Neither Male nor Female, But Always Jew or Greek

Neither Male nor Female, But Always Jew or Greek May 3, 2017

In 1992 justice Anthony Kennedy wrote on behalf of abortion rights that the sort of decision a woman faced was too personal and poignant for the state ever to interfere:

These matters, involving the most intimate and personal choices a person may make in a lifetime, choices central to personal dignity and autonomy, are central to the liberty protected by the Fourteenth Amendment. At the heart of liberty is the right to define one’s own concept of existence, of meaning, of the universe, and of the mystery of human life. Beliefs about these matters could not define the attributes of personhood were they formed under compulsion of the State.

Current discussions and debates over transgender rights would appear to be an extension of this logic. Gender is a social construction, and someone’s sexual or gender identity is so personal that any one should have the freedom (protected right) to choose a different classification.

When it comes to race, however, the same freedoms to do not apply. That was clearly the outcome of the reaction that Rachel Dolezal received a few years ago. At the very same time that Caitlyn Jenner was receiving positive reviews for changing gender identities, Dolezal experienced widespread condemnation (and still does) for trying, as a white woman, to present as black.

The line separating gender and race in the social construction sweepstakes is becoming even wider and brighter as feminist philosophers are having to figure out what to do with one of their members, Rebecca Tuvel, a philosophy professor at Rhodes College, who in an peer reviewed journal argued that the arguments for transgenderism should extend to transracialism:

Tuvel’s article rebuts a number of the arguments against transracialism, and it’s clear, throughout, that Tuvel herself is firmly in support of trans people and trans rights.
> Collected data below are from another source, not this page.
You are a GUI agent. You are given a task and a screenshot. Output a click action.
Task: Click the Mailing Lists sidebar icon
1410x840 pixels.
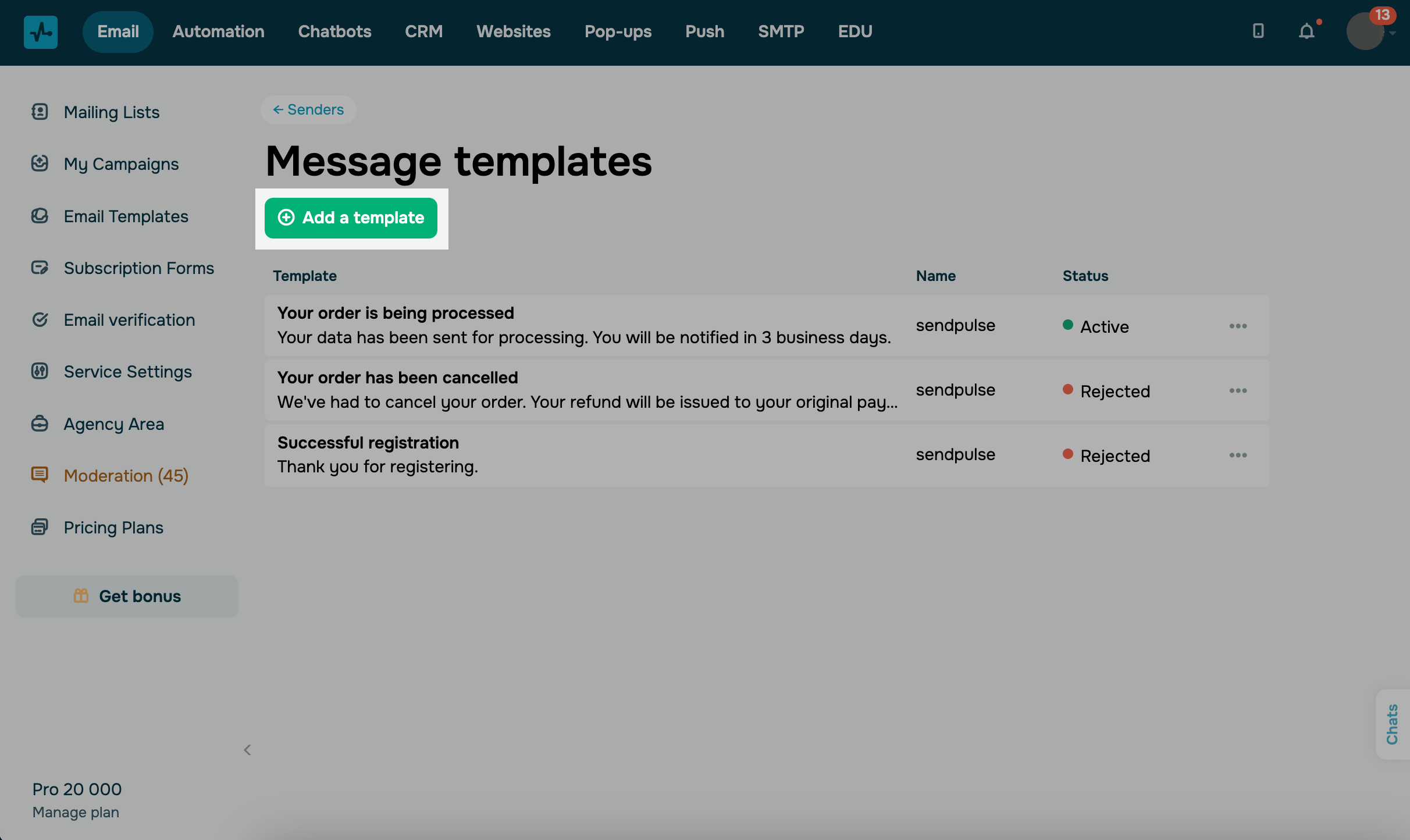tap(40, 112)
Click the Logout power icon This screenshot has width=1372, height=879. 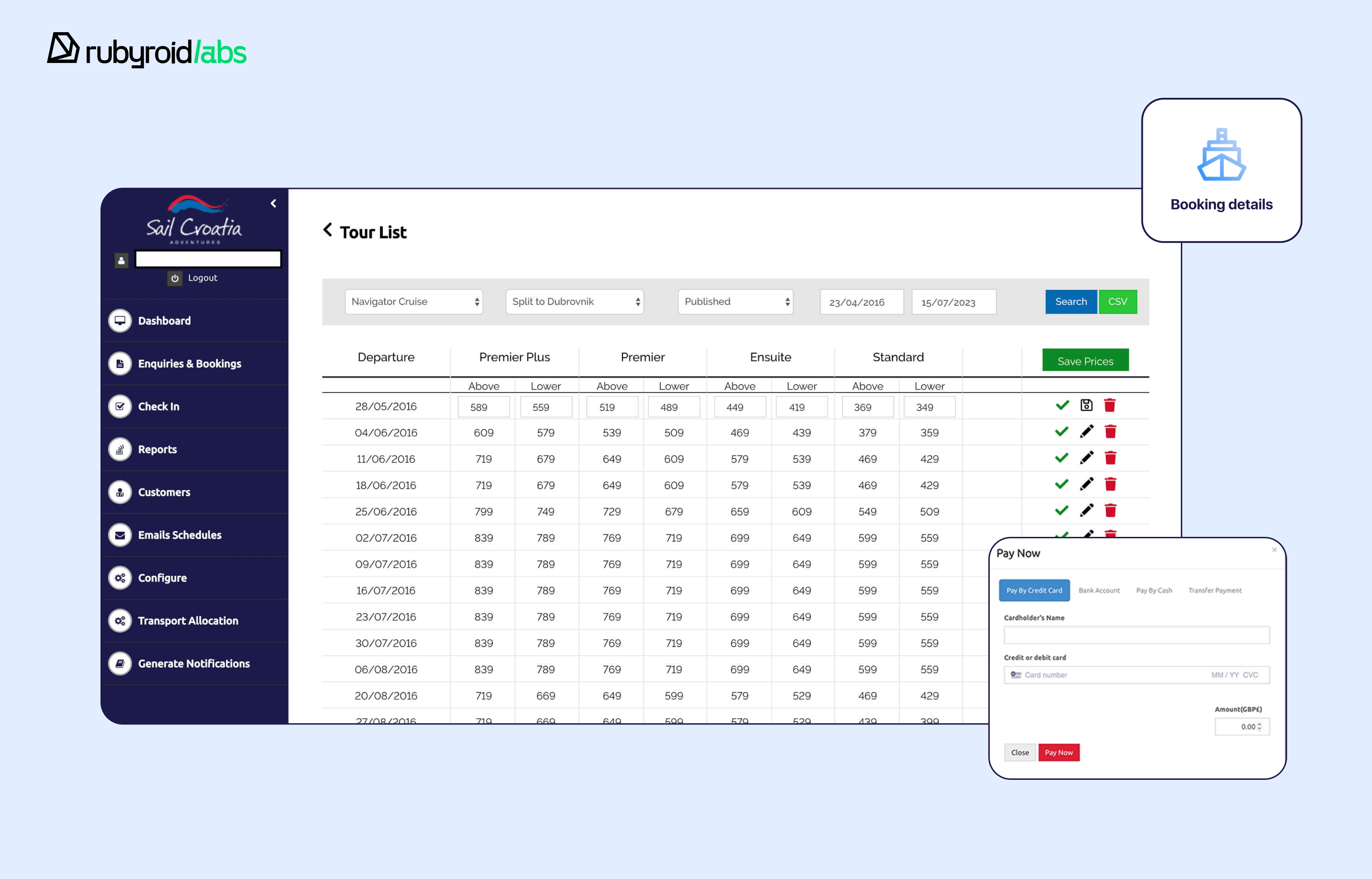coord(175,278)
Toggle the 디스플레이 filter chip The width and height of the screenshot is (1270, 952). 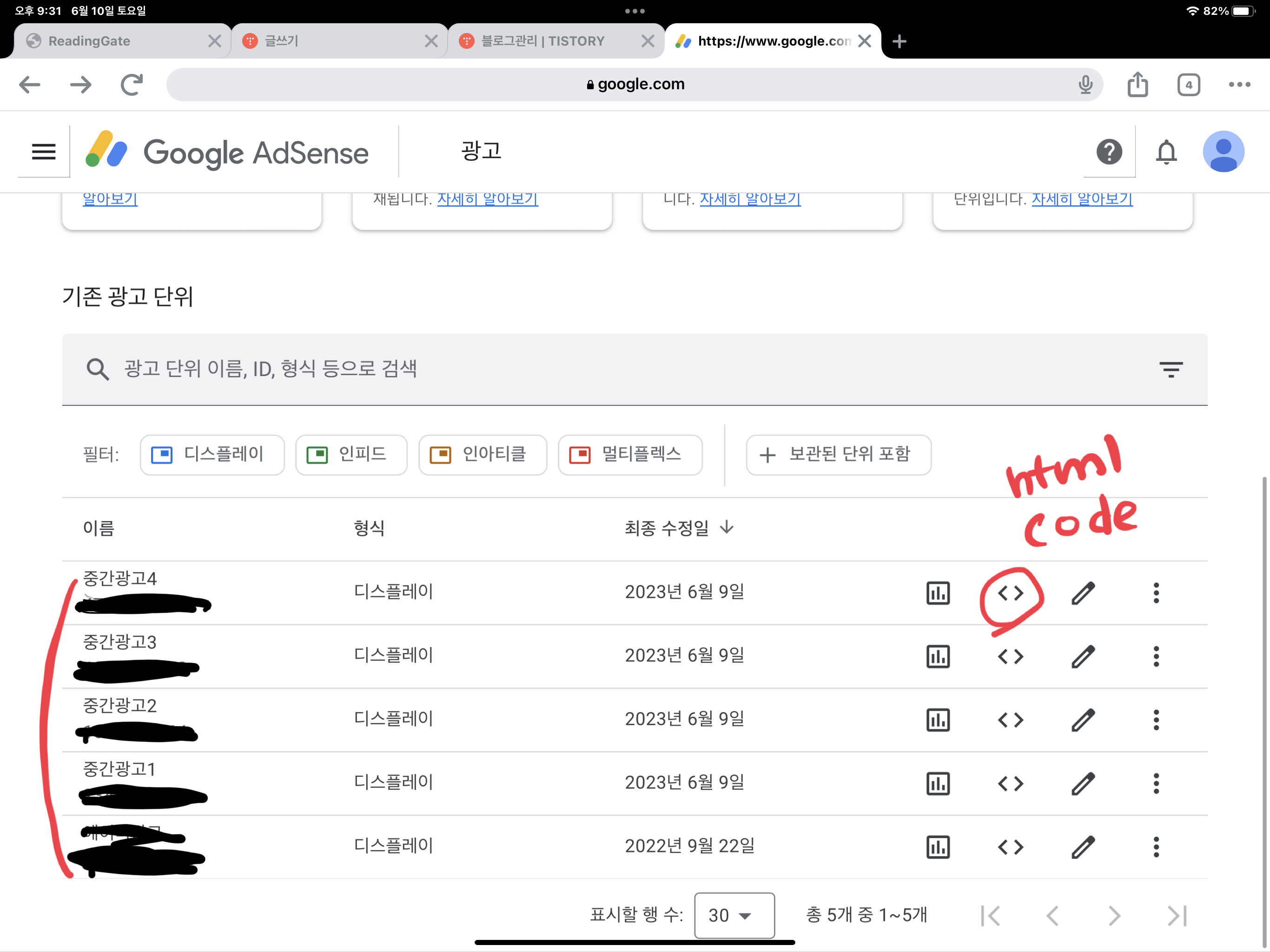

Her argument is not that being transracial is the same as being transgender — rather, it’s “that similar arguments that support transgenderism support transracialism,” as she puts it in an important endnote we’ll return to. It’s clear, from the way Tuvel sets things up, that she’s prodding us to more carefully examine why we feel the way we do about Dolezal, not to question trans rights or trans identities.

Rather than allowing an academic journal to be a safe space to explore ideas and contested claims, Tuvel is facing a decided backlash that even has editors who approved publication now apologizing for the article’s appearance (whether they will retract it is still under review):

Usually, an article like this, abstract and argumentatively complex as it is, wouldn’t attract all that much attention outside of its own academic subculture. But that isn’t what happened here — instead, Tuvel is now bearing the brunt of a massive internet witch-hunt, abetted in part by Hypatia’s refusal to stand up for her. The journal has already apologized for the article, despite the fact that it was approved through its normal editorial process, and Tuvel’s peers are busily wrecking her reputation by sharing all sorts of false claims about the article that don’t bear the scrutiny of even a single close read.

Maybe the solution is a federal department of personal identity that will issue rules and guidelines for determining which identities are absolute and which are negotiable. Maybe that agency can reissue its regulations every ten years after census results. Until then, the politics of identity are taking up more and more oxygen even as the stuff that government may or may not be good at — banking, war, currency, diplomacy — looks trivial to certain sectors of the citizenry.